■ TASK DESCRIPTION: The entries are to be returned exactly as written.
*** MATERIALS PROVIDED Section Begins ***
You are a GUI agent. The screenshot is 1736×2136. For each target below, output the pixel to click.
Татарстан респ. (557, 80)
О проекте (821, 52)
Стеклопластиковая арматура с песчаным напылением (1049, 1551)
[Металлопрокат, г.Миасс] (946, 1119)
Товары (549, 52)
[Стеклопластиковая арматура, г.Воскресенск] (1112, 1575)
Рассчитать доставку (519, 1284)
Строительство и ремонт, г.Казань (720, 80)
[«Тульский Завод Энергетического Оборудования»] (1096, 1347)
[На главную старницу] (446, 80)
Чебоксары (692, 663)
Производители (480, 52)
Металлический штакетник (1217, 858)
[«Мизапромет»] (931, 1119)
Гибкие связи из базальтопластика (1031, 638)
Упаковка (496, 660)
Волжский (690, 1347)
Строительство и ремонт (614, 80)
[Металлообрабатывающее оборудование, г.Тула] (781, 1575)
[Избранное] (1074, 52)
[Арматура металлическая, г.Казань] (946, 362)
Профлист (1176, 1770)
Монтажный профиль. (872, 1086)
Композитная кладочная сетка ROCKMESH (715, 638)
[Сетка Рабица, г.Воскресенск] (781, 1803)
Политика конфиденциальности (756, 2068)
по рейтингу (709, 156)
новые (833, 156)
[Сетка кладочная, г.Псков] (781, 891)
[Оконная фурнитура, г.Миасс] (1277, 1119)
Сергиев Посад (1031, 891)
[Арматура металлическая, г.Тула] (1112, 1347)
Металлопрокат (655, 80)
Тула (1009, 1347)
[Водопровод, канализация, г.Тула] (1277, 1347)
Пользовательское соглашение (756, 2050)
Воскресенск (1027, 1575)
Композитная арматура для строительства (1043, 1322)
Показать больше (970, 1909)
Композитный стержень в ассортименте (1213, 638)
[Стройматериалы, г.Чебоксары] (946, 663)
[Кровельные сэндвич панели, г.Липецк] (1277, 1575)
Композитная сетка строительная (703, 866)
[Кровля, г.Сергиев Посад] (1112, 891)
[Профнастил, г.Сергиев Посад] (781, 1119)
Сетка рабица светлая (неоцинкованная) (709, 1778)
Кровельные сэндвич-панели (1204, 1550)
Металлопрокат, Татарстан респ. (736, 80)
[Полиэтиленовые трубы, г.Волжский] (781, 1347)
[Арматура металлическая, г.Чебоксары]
*** MATERIALS PROVIDED Section Ends ***
■ YOUR SOLUTION:
You are a GUI agent. The screenshot is 1736×2136. For each target below, output the pixel to click.
Татарстан респ. (557, 80)
О проекте (821, 52)
Стеклопластиковая арматура с песчаным напылением (1049, 1551)
[Металлопрокат, г.Миасс] (946, 1119)
Товары (549, 52)
[Стеклопластиковая арматура, г.Воскресенск] (1112, 1575)
Рассчитать доставку (519, 1284)
Строительство и ремонт, г.Казань (720, 80)
[«Тульский Завод Энергетического Оборудования»] (1096, 1347)
[На главную старницу] (446, 80)
Чебоксары (692, 663)
Производители (480, 52)
Металлический штакетник (1217, 858)
[«Мизапромет»] (931, 1119)
Гибкие связи из базальтопластика (1031, 638)
Упаковка (496, 660)
Волжский (690, 1347)
Строительство и ремонт (614, 80)
[Металлообрабатывающее оборудование, г.Тула] (781, 1575)
[Избранное] (1074, 52)
[Арматура металлическая, г.Казань] (946, 362)
Профлист (1176, 1770)
Монтажный профиль. (872, 1086)
Композитная кладочная сетка ROCKMESH (715, 638)
[Сетка Рабица, г.Воскресенск] (781, 1803)
Политика конфиденциальности (756, 2068)
по рейтингу (709, 156)
новые (833, 156)
[Сетка кладочная, г.Псков] (781, 891)
[Оконная фурнитура, г.Миасс] (1277, 1119)
Сергиев Посад (1031, 891)
[Арматура металлическая, г.Тула] (1112, 1347)
Металлопрокат (655, 80)
Тула (1009, 1347)
[Водопровод, канализация, г.Тула] (1277, 1347)
Пользовательское соглашение (756, 2050)
Воскресенск (1027, 1575)
Композитная арматура для строительства (1043, 1322)
Показать больше (970, 1909)
Композитный стержень в ассортименте (1213, 638)
[Стройматериалы, г.Чебоксары] (946, 663)
[Кровельные сэндвич панели, г.Липецк] (1277, 1575)
Композитная сетка строительная (703, 866)
[Кровля, г.Сергиев Посад] (1112, 891)
[Профнастил, г.Сергиев Посад] (781, 1119)
Сетка рабица светлая (неоцинкованная) (709, 1778)
Кровельные сэндвич-панели (1204, 1550)
Металлопрокат, Татарстан респ. (736, 80)
[Полиэтиленовые трубы, г.Волжский] (781, 1347)
[Арматура металлическая, г.Чебоксары]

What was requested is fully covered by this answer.